# Exercise directions:
Reproduce the entries below, switching "GUI agent" to "screen agent" wherever it occurs and changing nothing else.

# Target pointing data:

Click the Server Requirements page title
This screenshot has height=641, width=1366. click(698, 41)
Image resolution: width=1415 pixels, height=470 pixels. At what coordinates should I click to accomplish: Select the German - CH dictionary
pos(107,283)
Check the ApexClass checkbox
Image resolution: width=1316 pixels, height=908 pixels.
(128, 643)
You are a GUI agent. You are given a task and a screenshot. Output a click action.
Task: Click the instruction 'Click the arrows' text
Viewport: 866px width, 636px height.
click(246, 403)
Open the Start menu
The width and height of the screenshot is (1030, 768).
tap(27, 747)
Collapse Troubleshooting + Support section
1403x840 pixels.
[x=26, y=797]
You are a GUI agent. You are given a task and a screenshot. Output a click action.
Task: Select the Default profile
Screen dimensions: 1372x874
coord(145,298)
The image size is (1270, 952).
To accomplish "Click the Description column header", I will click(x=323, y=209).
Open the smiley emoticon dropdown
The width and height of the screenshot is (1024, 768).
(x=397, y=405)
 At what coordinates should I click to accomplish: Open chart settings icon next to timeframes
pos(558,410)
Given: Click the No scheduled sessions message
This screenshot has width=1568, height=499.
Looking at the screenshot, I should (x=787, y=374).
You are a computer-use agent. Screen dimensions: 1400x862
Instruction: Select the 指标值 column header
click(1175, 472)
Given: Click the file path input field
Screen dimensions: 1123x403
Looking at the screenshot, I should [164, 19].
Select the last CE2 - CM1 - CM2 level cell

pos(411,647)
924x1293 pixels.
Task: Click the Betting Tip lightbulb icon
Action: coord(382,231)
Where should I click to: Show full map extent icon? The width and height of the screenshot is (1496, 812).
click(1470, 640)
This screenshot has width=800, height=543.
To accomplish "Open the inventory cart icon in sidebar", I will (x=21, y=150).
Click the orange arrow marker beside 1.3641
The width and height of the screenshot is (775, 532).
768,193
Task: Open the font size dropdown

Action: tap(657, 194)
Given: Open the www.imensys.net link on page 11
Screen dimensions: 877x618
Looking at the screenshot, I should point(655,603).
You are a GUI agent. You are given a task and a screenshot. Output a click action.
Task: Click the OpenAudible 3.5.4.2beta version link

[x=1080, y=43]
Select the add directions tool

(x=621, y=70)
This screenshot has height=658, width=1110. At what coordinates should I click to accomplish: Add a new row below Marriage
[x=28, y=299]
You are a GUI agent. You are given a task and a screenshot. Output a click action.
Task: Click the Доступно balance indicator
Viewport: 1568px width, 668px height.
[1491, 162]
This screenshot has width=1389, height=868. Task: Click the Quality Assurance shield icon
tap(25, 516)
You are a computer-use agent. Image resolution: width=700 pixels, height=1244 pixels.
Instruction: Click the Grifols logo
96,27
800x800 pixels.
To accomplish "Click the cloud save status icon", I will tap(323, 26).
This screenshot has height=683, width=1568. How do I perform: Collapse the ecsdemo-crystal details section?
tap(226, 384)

# The reply:
Click the Server Requirements page title
This screenshot has height=641, width=1366. click(698, 41)
Image resolution: width=1415 pixels, height=470 pixels. At what coordinates should I click to accomplish: Select the German - CH dictionary
pos(107,283)
Check the ApexClass checkbox
Image resolution: width=1316 pixels, height=908 pixels.
(128, 643)
You are a screen agent. You are given a task and a screenshot. Output a click action.
Task: Click the instruction 'Click the arrows' text
Viewport: 866px width, 636px height.
click(246, 403)
Open the Start menu
The width and height of the screenshot is (1030, 768).
tap(27, 747)
Collapse Troubleshooting + Support section
1403x840 pixels.
[x=26, y=797]
You are a screen agent. You are given a task and a screenshot. Output a click action.
Task: Select the Default profile
Screen dimensions: 1372x874
coord(145,298)
The image size is (1270, 952).
To accomplish "Click the Description column header", I will click(x=323, y=209).
Open the smiley emoticon dropdown
The width and height of the screenshot is (1024, 768).
(x=397, y=405)
 At what coordinates should I click to accomplish: Open chart settings icon next to timeframes
pos(558,410)
Given: Click the No scheduled sessions message
This screenshot has width=1568, height=499.
Looking at the screenshot, I should (x=787, y=374).
You are a computer-use agent. Screen dimensions: 1400x862
Instruction: Select the 指标值 column header
click(1175, 472)
Given: Click the file path input field
Screen dimensions: 1123x403
Looking at the screenshot, I should [164, 19].
Select the last CE2 - CM1 - CM2 level cell

pos(411,647)
924x1293 pixels.
Task: Click the Betting Tip lightbulb icon
Action: coord(382,231)
Where should I click to: Show full map extent icon? The width and height of the screenshot is (1496, 812).
click(1470, 640)
This screenshot has width=800, height=543.
To accomplish "Open the inventory cart icon in sidebar", I will (x=21, y=150).
Click the orange arrow marker beside 1.3641
The width and height of the screenshot is (775, 532).
768,193
Task: Open the font size dropdown

Action: tap(657, 194)
Given: Open the www.imensys.net link on page 11
Screen dimensions: 877x618
Looking at the screenshot, I should point(655,603).
You are a screen agent. You are given a task and a screenshot. Output a click action.
Task: Click the OpenAudible 3.5.4.2beta version link

[x=1080, y=43]
Select the add directions tool

(x=621, y=70)
This screenshot has height=658, width=1110. At what coordinates should I click to accomplish: Add a new row below Marriage
[x=28, y=299]
You are a screen agent. You are given a task and a screenshot. Output a click action.
Task: Click the Доступно balance indicator
Viewport: 1568px width, 668px height.
[1491, 162]
This screenshot has width=1389, height=868. Task: Click the Quality Assurance shield icon
tap(25, 516)
You are a computer-use agent. Image resolution: width=700 pixels, height=1244 pixels.
Instruction: Click the Grifols logo
96,27
800x800 pixels.
To accomplish "Click the cloud save status icon", I will tap(323, 26).
This screenshot has height=683, width=1568. How do I perform: Collapse the ecsdemo-crystal details section?
tap(226, 384)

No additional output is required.